◆ **TASK DETAILS**: Rewrite the data below, substituting "navigation pane" for "sidebar" and keeping everything else identical. Leave the pictures out of your version.

[Collected data entries]
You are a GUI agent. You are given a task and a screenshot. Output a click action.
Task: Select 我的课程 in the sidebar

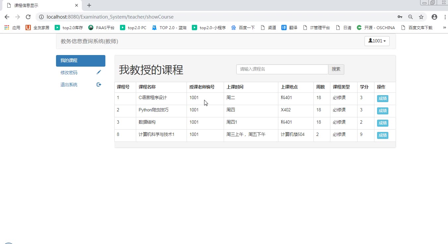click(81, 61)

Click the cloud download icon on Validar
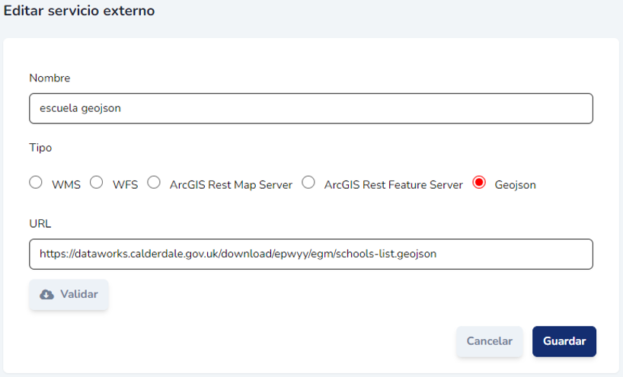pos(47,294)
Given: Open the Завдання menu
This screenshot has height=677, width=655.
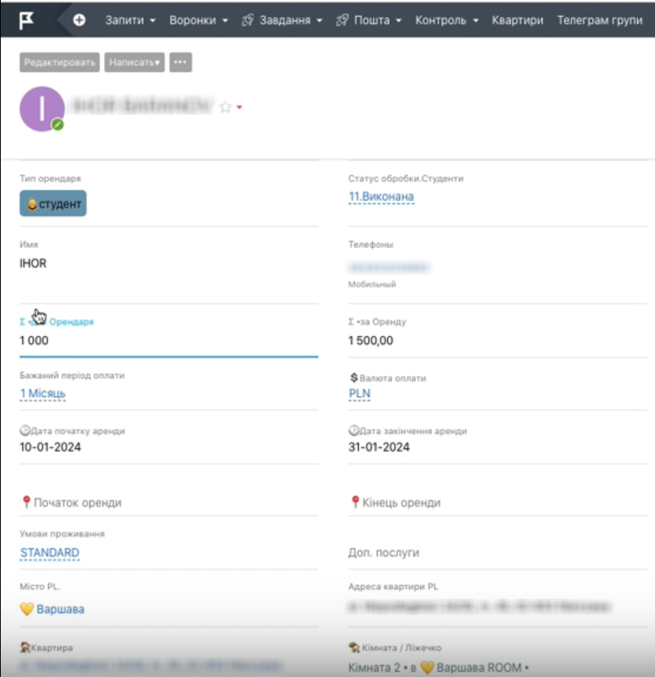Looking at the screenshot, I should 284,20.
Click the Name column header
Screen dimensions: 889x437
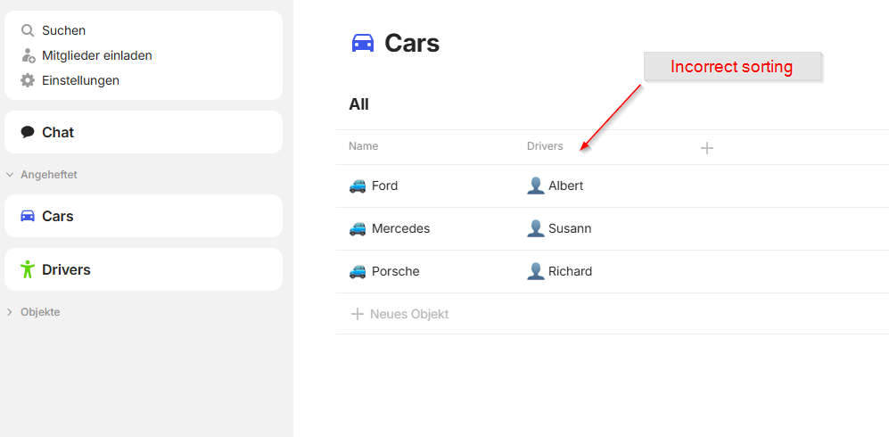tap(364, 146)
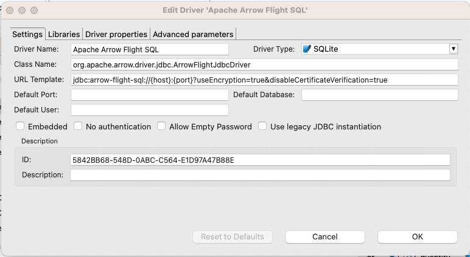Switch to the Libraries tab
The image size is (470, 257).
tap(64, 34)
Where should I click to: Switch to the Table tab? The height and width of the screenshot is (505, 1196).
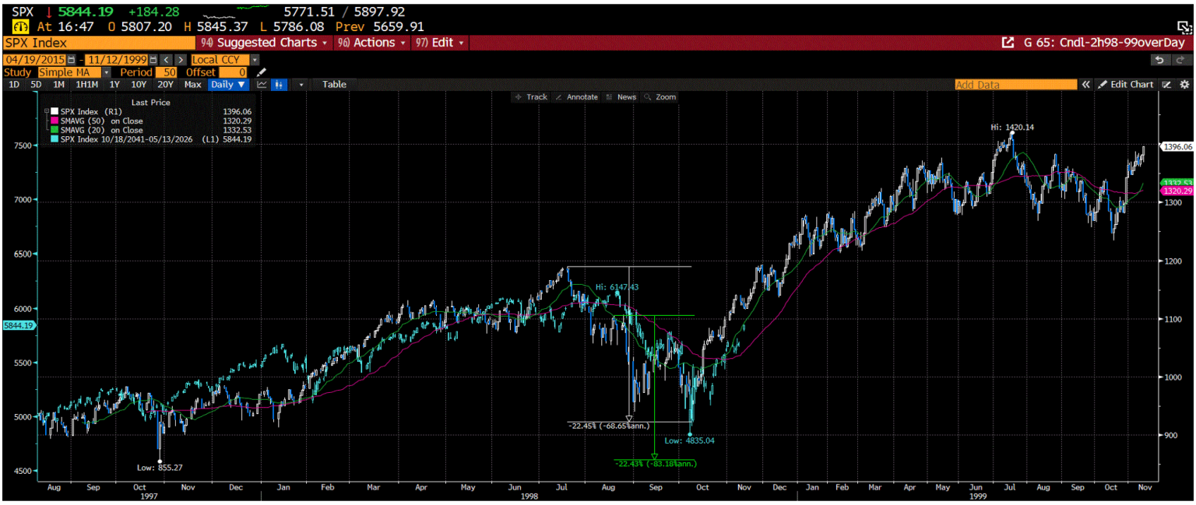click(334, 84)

◆ **WRITTEN RESPONSE**:
You are a GUI agent. You are given a task and a screenshot. Output a click action.
Task: Select 我的课程 in the navigation pane

click(81, 61)

Click the cloud download icon on Validar
pos(47,294)
Given: Open the Завдання menu
This screenshot has height=677, width=655.
Looking at the screenshot, I should 284,20.
Click the Name column header
Screen dimensions: 889x437
tap(364, 146)
Switch to the Libraries tab
The image size is (470, 257).
tap(64, 34)
Where should I click to: Switch to the Table tab? The height and width of the screenshot is (505, 1196).
click(334, 84)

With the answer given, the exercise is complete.